Sementara perdebatan wacana di media kedepannya besar kemungkinan adalah
persoalan mencabut pasal karet pencemaran nama baik atau sekedar
menjinakan UU ITE. Selain itu, perdebatan yang lebih susbstantif kedepan yang
harusnya tidak boleh tenggelam adalah apakah pencemaran nama baik itu
sebenarnya masuk dalam ranah pidana atau perdata.
9. | 9P a g e
Perdebatan akan semakin seru. Karena perdebatan wacana seringkali terlepas
dari persoalan benar atau salah namun terkait erat dengan persoalan siapa dan
bagaimana mendominasi wacana tersebut.
V. Menggeser Arah Pertarungan Wacana Revisi UU ITE
Pencabutan pasal karet pencemaran nama baik memang sudah sepantasnya
terus didorong. Namun, pengaturan di ranah internet dalam UU ITE tidak
seharusnya hanya fokus ke persoalan pencemaran nama baik.
Pengaturan mengenai perlindungan data pribadi secara lebih detail dan tegas
dari tindakan yang pihak-pihak yang tidak bertanggungjawab juga perlu diatur.
Bukan rahasia lagi bila data pribadi kita sering dimanfaatkan oleh pihak tertentu
tanpa persetujuan kita. UU ITE yang sekarang memang telah mengaturnya.
Namun aturan itu terasa kurang detail dan tegas. Misalnya, tidak ada aturan
untuk para penyelenggara aplikasi di internet untuk mempublikasikan kebijakan
perlindungan data pribadi para penggunanya.

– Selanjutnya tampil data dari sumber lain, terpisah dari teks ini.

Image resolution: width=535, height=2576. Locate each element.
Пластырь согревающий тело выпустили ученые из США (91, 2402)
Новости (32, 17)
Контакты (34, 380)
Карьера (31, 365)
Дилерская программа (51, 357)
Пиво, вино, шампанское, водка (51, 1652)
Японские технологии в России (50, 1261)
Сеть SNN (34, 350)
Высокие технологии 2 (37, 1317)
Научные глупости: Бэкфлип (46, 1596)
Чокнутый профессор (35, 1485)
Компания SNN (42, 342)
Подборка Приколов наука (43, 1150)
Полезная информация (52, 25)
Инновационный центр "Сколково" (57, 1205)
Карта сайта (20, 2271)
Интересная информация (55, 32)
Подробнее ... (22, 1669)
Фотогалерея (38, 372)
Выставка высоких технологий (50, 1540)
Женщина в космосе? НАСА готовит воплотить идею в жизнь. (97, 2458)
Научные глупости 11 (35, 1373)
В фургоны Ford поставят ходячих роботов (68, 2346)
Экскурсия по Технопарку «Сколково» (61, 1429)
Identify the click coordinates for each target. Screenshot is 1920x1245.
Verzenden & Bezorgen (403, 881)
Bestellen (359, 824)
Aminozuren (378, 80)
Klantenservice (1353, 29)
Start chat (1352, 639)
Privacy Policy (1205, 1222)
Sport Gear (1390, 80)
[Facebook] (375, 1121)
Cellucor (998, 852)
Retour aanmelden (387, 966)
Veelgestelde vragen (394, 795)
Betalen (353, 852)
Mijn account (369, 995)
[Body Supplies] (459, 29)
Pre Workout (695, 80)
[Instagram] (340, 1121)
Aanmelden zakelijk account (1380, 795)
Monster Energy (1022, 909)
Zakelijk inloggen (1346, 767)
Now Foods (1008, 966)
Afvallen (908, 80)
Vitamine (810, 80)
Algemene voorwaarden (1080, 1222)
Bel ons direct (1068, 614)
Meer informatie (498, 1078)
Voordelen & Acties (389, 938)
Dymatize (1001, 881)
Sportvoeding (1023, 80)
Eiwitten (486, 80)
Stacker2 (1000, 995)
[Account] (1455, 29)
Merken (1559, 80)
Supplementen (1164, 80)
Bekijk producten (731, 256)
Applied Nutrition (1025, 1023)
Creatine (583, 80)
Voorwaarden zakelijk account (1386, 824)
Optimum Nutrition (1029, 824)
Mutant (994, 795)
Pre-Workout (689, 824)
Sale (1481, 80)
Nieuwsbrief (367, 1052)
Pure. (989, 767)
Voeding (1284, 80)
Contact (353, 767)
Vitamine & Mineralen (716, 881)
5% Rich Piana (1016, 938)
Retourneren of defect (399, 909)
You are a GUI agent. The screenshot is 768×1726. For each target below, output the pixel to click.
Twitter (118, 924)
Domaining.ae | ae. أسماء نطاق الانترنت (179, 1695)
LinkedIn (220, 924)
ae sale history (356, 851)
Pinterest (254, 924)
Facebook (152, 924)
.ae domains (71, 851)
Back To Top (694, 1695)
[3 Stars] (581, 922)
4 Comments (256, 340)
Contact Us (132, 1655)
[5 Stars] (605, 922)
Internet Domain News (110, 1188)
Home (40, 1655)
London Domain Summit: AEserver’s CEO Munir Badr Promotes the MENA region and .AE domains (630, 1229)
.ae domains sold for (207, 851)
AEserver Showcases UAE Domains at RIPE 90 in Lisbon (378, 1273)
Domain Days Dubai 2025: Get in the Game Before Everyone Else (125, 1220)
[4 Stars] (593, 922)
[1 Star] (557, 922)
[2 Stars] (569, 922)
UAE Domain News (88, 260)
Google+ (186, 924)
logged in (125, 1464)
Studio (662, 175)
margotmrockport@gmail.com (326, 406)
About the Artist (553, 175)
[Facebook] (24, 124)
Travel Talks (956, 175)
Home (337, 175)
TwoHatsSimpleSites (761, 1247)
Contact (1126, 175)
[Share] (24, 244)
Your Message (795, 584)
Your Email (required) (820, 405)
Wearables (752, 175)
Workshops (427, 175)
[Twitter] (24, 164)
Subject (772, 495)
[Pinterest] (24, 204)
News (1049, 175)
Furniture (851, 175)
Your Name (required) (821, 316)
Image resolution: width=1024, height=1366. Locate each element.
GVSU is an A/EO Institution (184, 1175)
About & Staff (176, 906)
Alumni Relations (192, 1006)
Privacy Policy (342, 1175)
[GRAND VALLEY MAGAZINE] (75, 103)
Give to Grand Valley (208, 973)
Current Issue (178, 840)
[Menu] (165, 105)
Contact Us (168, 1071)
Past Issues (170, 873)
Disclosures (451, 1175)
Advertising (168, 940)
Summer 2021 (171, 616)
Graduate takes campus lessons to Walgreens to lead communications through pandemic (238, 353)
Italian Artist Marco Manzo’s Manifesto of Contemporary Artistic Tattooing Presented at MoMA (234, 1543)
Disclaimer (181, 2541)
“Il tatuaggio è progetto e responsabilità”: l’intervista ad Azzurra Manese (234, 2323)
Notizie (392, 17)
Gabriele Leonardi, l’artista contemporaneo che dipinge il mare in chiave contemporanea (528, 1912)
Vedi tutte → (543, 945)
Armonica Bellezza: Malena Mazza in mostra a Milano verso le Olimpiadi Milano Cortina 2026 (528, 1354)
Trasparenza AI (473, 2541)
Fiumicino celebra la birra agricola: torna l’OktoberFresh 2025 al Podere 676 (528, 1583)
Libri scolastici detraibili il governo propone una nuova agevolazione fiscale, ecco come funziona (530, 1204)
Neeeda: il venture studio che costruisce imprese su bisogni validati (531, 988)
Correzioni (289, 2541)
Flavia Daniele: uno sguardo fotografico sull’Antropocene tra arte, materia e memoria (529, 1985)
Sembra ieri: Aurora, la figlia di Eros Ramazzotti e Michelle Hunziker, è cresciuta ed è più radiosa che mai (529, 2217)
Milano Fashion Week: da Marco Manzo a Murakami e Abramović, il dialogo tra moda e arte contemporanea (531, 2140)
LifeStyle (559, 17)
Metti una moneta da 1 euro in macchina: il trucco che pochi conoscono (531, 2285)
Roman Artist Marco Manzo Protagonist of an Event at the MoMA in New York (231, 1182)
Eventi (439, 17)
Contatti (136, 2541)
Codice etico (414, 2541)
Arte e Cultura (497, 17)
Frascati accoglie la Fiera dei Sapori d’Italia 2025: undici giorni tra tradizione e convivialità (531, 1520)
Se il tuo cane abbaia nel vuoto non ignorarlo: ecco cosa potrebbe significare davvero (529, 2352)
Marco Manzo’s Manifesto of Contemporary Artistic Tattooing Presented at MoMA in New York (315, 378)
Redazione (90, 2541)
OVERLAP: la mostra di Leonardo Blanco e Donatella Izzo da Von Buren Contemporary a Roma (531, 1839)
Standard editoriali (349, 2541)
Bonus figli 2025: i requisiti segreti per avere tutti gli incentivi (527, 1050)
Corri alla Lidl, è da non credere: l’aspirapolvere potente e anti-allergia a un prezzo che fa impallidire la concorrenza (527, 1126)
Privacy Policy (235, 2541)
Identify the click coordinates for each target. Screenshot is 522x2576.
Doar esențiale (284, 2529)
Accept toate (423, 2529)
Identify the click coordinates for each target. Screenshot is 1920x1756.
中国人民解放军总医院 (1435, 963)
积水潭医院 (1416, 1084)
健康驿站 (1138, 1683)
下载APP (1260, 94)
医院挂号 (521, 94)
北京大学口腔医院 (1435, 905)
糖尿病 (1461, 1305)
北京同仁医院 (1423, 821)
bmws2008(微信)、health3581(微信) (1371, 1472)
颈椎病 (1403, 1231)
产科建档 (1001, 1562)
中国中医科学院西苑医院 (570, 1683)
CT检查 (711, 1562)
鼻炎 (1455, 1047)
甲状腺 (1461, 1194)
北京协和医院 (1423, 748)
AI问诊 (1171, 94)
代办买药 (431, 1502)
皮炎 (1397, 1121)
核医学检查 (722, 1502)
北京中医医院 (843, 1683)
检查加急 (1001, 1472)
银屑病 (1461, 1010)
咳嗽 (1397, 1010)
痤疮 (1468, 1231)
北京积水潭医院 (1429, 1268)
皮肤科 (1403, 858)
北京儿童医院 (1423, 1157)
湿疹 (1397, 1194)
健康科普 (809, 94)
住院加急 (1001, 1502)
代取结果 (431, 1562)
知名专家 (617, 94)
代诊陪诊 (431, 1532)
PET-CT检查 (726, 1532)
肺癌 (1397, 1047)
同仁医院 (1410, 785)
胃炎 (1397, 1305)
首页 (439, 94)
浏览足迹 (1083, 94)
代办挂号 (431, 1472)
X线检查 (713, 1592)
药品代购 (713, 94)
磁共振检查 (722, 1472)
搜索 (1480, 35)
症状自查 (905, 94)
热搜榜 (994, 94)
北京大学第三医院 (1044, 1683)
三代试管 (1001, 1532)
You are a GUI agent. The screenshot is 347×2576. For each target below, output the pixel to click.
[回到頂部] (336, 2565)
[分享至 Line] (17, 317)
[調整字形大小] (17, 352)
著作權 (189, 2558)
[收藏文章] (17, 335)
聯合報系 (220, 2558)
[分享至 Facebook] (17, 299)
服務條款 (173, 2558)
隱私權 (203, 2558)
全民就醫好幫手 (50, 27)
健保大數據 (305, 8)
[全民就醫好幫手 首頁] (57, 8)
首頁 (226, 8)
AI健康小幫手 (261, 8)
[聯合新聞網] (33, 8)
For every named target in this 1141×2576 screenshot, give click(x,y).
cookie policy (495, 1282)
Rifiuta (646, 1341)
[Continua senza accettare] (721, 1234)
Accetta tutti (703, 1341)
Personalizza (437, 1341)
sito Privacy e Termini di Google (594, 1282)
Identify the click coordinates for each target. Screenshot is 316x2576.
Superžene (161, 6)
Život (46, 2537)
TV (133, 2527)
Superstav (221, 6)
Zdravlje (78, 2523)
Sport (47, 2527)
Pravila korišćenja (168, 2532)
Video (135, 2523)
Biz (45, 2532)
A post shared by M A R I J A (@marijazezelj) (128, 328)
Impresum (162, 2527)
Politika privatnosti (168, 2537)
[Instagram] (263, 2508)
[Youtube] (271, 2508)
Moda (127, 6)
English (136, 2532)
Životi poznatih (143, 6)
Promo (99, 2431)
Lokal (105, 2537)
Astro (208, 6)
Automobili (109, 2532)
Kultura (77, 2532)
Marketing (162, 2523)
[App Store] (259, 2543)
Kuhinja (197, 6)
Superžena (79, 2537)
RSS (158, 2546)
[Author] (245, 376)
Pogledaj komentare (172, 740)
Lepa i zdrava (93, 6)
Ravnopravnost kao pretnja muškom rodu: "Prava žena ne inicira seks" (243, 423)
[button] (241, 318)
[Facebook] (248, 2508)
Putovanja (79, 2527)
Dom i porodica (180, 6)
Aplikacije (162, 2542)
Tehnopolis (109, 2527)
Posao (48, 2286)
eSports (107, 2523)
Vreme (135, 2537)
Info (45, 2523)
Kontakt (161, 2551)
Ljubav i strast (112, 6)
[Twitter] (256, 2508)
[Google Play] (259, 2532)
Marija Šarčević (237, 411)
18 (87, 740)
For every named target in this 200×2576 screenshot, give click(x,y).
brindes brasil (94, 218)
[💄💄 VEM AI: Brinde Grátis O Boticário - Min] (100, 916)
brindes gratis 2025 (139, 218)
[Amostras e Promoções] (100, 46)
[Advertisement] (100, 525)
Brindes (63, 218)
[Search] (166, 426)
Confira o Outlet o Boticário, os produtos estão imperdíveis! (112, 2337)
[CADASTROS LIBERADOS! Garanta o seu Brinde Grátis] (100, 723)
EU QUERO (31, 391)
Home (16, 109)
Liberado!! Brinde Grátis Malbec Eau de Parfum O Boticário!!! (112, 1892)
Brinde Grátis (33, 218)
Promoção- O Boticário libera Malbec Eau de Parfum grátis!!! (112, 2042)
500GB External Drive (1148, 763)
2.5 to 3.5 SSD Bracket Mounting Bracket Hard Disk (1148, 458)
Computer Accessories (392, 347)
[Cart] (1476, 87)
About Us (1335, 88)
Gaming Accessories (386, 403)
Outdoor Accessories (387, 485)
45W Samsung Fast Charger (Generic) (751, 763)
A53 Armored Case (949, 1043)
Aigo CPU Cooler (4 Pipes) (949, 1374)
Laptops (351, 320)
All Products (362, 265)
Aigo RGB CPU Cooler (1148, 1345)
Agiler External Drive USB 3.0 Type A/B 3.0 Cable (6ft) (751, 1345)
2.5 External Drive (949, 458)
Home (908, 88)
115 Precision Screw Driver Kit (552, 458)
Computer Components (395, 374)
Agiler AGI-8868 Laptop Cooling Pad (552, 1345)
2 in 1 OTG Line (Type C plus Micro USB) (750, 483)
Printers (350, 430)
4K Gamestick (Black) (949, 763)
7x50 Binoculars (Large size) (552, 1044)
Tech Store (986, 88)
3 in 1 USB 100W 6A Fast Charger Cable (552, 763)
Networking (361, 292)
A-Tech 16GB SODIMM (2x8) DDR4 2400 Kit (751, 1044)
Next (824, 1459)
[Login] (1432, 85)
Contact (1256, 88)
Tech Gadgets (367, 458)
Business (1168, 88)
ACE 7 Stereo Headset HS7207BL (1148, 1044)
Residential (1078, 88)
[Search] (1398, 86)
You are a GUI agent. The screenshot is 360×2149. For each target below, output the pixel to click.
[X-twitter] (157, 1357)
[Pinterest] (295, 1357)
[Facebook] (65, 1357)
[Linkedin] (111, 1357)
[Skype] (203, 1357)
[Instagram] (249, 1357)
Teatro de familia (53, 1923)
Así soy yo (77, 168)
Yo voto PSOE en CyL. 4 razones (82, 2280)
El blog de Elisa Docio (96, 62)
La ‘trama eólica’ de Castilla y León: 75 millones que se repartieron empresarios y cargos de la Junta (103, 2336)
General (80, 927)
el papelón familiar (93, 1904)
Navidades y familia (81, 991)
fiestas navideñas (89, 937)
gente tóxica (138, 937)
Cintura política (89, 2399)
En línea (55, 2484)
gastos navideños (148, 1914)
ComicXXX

Pengaturan lainnya yang perlu diwacanakan dalam revisi UU ITE adalah terkait
dengan pemblokiran konten internet yang dianggap negatif. Selama ini
pemerintah dengan seenaknya melakukan pemblokiran situs-situs internet tanpa
melalui proses pengadilan. Hal ini jika dibiarkan akan menjadikan negeri ini
kembali seperti di saat rejim otoritarian Orde Baru berkuasa.
Paling tidak, dalam Revisi UU ITE, kedua persoalan di atas perlu diwacanakan
disamping tentu saja pencabutan pasal karet pencemaran nama baik. Pergeseran
wacana ini diperlukan agar pengaturan internet di negeri ini tidak tambal sulam
dan mengabaikan perlindungan hak-hak warga negara.